▼

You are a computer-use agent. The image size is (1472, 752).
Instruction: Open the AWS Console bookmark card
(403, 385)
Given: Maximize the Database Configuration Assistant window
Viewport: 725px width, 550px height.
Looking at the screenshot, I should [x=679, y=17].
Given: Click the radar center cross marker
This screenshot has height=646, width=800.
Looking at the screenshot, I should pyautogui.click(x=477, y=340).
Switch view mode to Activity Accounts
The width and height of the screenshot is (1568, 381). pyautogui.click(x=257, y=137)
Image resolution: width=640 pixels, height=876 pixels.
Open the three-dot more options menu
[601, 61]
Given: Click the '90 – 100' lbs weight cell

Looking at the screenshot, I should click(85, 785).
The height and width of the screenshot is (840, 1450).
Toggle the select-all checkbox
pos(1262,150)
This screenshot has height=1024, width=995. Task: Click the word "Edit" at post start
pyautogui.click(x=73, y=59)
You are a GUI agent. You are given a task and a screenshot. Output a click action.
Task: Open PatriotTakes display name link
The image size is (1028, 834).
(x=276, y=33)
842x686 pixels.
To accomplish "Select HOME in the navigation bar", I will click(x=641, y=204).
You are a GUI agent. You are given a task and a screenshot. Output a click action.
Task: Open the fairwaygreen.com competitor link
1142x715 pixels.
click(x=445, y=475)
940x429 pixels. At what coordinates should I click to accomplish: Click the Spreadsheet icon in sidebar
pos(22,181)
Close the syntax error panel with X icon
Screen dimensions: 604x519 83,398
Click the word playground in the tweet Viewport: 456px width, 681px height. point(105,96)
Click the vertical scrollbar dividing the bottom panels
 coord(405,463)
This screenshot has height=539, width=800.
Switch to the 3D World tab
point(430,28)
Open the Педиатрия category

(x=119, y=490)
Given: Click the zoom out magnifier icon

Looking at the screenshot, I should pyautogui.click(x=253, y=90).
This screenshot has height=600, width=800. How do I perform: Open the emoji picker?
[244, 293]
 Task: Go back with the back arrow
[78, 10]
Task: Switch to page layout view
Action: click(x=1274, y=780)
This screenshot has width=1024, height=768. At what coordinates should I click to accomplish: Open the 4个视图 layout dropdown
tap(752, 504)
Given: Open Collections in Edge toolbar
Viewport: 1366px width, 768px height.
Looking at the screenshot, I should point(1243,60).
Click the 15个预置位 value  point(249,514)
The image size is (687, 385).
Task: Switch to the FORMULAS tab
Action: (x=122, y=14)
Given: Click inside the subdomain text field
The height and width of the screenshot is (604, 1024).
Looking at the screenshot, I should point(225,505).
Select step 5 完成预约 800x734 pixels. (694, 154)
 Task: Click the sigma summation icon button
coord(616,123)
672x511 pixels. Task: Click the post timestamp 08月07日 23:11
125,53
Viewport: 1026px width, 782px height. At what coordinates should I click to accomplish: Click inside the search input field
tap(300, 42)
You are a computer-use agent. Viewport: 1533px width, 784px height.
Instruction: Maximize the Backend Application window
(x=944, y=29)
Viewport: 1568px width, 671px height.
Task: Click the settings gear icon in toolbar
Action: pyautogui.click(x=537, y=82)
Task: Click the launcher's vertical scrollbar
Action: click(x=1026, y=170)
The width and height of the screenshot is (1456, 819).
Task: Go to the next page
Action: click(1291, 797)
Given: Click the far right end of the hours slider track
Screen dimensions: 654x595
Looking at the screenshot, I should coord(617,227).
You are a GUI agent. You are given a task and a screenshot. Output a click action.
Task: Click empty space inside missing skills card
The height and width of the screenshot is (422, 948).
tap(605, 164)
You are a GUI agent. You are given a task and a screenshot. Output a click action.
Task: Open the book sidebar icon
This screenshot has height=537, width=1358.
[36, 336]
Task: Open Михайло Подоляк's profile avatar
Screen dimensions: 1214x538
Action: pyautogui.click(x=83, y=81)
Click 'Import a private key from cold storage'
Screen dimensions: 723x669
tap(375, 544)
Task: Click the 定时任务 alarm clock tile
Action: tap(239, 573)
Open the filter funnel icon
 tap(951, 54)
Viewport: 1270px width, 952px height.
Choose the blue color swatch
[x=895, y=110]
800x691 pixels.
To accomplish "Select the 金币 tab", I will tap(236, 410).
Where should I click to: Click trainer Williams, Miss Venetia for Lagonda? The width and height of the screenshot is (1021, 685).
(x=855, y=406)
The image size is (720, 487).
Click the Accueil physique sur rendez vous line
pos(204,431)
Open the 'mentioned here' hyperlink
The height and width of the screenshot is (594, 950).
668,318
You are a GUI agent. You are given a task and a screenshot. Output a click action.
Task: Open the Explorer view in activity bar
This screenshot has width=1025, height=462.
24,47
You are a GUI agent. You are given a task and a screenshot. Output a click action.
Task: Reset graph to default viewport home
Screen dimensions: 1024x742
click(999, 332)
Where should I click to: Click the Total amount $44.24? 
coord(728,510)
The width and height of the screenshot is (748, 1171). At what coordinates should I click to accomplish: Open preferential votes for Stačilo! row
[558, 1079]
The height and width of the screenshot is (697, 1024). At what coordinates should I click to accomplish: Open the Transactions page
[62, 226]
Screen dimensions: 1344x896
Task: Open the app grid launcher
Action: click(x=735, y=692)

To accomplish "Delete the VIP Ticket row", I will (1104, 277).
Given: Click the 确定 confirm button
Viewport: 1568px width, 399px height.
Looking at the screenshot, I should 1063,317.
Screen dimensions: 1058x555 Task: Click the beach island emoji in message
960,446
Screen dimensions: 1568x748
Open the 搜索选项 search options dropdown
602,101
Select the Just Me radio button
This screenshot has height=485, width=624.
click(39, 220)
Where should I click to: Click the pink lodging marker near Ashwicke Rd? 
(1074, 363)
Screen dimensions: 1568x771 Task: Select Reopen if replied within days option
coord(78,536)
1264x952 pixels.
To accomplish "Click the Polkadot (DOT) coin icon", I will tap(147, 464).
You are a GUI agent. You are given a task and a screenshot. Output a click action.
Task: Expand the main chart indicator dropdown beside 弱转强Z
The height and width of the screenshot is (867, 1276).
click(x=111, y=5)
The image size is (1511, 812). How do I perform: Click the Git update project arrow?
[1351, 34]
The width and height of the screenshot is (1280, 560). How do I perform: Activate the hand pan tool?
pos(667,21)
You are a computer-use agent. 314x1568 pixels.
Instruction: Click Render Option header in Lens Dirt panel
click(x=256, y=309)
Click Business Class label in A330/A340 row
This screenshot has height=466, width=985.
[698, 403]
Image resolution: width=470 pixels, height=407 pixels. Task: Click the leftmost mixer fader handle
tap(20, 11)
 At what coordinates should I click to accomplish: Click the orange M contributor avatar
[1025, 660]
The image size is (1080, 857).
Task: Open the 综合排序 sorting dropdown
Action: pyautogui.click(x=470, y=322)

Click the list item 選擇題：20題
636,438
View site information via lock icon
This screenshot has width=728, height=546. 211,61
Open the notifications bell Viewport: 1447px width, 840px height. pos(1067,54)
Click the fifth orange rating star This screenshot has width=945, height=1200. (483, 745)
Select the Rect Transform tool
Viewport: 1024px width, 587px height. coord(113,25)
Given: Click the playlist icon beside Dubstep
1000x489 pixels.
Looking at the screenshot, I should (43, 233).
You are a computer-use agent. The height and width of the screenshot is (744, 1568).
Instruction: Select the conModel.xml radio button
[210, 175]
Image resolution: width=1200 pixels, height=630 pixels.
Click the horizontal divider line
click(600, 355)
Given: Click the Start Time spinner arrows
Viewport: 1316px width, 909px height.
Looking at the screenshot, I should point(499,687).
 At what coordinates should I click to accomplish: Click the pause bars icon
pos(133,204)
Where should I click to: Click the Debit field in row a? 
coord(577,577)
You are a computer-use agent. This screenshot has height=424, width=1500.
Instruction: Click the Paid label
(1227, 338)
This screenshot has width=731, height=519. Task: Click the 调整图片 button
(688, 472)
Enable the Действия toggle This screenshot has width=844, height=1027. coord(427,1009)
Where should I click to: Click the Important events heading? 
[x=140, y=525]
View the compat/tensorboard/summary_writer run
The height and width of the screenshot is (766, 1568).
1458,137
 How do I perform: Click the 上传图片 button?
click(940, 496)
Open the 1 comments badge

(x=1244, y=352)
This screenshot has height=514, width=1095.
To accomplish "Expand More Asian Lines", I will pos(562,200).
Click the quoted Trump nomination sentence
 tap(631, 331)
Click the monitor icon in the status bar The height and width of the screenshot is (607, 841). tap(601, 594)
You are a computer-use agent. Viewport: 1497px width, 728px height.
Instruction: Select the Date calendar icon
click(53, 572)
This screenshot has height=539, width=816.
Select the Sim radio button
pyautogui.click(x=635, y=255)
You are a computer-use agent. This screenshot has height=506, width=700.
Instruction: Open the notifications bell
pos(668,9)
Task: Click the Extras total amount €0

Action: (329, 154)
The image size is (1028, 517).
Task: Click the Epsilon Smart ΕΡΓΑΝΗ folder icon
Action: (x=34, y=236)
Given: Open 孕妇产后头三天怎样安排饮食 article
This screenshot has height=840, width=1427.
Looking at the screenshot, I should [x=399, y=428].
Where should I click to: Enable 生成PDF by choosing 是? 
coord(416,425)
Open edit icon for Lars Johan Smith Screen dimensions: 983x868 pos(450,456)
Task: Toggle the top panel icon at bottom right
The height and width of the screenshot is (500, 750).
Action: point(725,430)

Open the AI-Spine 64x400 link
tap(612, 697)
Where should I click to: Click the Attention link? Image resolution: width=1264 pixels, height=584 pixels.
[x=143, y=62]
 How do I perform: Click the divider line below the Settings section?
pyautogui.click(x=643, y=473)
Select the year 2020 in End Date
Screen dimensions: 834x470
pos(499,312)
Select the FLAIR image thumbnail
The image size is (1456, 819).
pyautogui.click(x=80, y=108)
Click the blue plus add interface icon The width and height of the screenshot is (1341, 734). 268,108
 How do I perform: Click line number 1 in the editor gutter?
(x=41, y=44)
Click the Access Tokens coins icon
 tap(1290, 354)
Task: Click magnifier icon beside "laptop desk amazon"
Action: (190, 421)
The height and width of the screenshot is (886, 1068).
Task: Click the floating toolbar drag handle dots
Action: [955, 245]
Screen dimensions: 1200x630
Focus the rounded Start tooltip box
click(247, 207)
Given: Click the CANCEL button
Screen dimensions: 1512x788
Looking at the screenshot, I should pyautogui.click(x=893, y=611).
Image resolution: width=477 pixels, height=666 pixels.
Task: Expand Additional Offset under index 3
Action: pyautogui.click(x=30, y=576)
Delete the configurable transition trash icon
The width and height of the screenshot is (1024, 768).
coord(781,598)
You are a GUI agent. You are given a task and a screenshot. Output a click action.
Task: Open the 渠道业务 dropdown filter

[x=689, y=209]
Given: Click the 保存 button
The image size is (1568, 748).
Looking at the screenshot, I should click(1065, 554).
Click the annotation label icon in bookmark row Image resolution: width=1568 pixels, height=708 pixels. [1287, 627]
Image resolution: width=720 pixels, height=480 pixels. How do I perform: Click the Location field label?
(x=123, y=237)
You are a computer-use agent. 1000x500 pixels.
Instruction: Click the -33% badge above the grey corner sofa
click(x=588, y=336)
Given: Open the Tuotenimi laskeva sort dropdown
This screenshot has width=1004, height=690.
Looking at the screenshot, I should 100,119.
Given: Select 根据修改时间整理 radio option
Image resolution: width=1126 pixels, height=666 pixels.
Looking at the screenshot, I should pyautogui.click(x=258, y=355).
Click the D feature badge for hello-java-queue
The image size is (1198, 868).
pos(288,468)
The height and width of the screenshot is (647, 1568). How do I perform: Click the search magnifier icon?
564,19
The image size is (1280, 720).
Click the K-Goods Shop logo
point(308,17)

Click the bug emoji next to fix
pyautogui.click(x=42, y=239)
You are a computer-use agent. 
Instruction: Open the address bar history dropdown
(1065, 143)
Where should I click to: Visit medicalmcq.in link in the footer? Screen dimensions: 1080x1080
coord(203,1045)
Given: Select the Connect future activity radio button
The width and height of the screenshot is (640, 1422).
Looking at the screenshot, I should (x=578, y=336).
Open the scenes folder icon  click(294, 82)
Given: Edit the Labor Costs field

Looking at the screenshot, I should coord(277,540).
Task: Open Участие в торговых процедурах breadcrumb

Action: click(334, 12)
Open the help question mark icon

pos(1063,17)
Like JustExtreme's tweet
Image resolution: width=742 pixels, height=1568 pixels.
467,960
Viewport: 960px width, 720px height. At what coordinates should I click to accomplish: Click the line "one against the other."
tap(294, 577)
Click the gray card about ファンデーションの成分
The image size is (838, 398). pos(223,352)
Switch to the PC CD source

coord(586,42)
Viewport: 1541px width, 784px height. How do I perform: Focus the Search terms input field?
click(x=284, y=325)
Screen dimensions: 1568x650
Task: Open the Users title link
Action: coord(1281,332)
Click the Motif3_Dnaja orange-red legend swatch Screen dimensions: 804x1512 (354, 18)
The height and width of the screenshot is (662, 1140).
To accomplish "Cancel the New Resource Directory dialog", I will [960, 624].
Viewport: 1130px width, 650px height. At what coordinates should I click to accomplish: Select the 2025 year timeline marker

▲

Task directions:
Lay out the lines below as a JSON list of strings, one string per line and no blank lines, beginning at the line that contains "Given: Click the zoom out magnifier icon" and stopping after the line that contains "tap(300, 42)".

Task solution:
[
  "Given: Click the zoom out magnifier icon",
  "Looking at the screenshot, I should pyautogui.click(x=253, y=90).",
  "This screenshot has height=600, width=800. How do I perform: Open the emoji picker?",
  "[244, 293]",
  " Task: Go back with the back arrow",
  "[78, 10]",
  "Task: Switch to page layout view",
  "Action: click(x=1274, y=780)",
  "This screenshot has width=1024, height=768. At what coordinates should I click to accomplish: Open the 4个视图 layout dropdown",
  "tap(752, 504)",
  "Given: Open Collections in Edge toolbar",
  "Viewport: 1366px width, 768px height.",
  "Looking at the screenshot, I should point(1243,60).",
  "Click the 15个预置位 value  point(249,514)",
  "The image size is (687, 385).",
  "Task: Switch to the FORMULAS tab",
  "Action: (x=122, y=14)",
  "Given: Click inside the subdomain text field",
  "The height and width of the screenshot is (604, 1024).",
  "Looking at the screenshot, I should point(225,505).",
  "Select step 5 完成预约 800x734 pixels. (694, 154)",
  " Task: Click the sigma summation icon button",
  "coord(616,123)",
  "672x511 pixels. Task: Click the post timestamp 08月07日 23:11",
  "125,53",
  "Viewport: 1026px width, 782px height. At what coordinates should I click to accomplish: Click inside the search input field",
  "tap(300, 42)"
]